Tennessee’s public libraries will soon have more books available – cheaper and faster than before – thanks to a new interlibrary loan service set to debut next year.
The new Firefly Courier service, developed by the Tennessee State Library and Archives, will link rural, suburban and urban public libraries throughout the state, as well as libraries at colleges and universities.
The new courier service will allow libraries to request and receive books on loan from other libraries more quickly and more efficiently. Interlibrary loans, which previously were handled through the postal service, account for about 125,000 books checked out from Tennessee libraries each year.

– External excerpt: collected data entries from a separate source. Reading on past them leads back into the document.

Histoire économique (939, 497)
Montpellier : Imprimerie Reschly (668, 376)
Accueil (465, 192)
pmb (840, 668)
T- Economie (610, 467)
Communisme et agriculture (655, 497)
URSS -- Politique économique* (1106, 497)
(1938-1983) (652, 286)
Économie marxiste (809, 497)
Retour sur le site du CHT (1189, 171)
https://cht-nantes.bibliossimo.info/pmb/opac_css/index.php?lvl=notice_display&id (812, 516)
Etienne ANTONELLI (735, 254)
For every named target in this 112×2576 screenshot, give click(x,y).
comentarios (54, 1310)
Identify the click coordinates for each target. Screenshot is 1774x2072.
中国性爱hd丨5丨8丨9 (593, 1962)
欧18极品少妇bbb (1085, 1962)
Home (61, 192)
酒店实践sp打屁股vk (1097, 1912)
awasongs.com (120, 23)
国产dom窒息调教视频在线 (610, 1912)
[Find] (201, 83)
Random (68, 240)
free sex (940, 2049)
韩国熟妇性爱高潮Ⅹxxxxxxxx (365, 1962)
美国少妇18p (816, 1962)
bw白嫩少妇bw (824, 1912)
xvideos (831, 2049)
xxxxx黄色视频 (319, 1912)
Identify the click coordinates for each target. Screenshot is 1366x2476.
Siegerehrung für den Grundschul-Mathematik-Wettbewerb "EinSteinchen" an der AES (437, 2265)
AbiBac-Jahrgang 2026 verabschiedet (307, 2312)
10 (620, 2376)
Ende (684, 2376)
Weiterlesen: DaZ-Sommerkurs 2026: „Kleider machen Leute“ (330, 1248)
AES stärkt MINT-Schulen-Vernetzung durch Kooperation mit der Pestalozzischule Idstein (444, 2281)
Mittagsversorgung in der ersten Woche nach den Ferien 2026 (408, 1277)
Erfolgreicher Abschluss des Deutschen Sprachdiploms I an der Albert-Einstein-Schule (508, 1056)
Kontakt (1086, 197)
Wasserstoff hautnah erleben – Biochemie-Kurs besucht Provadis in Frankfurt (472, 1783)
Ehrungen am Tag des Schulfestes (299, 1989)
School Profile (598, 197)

The State Library and Archives, part of the Office of the Secretary of State, provides support and training for regional library systems across Tennessee.
“For many years, we have tried to reimburse libraries for their postage costs to support the interlibrary loan program,” State Librarian and Archivist Chuck Sherrill said. “We have been spending about $200,000 per year, but even that only covers about half the postage costs.”
The new courier service was developed in conjunction with Tenn-Share, an organization that helps Tennessee libraries take advantage of group purchasing power and innovative resource-sharing projects. The courier will visit each of the state’s 177 public libraries twice weekly, at no cost to the local libraries.
“Moving these materials by road is far cheaper than by mail,” Sherrill said. “Because of the large volume of loans, we benefit from economies of scale.”
The State Library and Archives is responsible for serving rural and suburban library systems, but the addition of the college and metro libraries is an advantage made possible through Tenn-Share’s involvement.
“Just lending among our public libraries is a big business, but adding Vanderbilt University, the University of Tennessee and all the other private libraries in Firefly will make many more titles available to Tennesseans,” Sherrill said.
“This new courier system will allow public libraries to provide improved service to their patrons,” Secretary of State Tre Hargett said. “A book in Union City can be shared with a reader in Bristol at no cost to either of those libraries. And the amount the state will be paying to provide this service is about the same as it was before. This system will also give citizens throughout the state better access to the resources available at our institutions of higher learning.”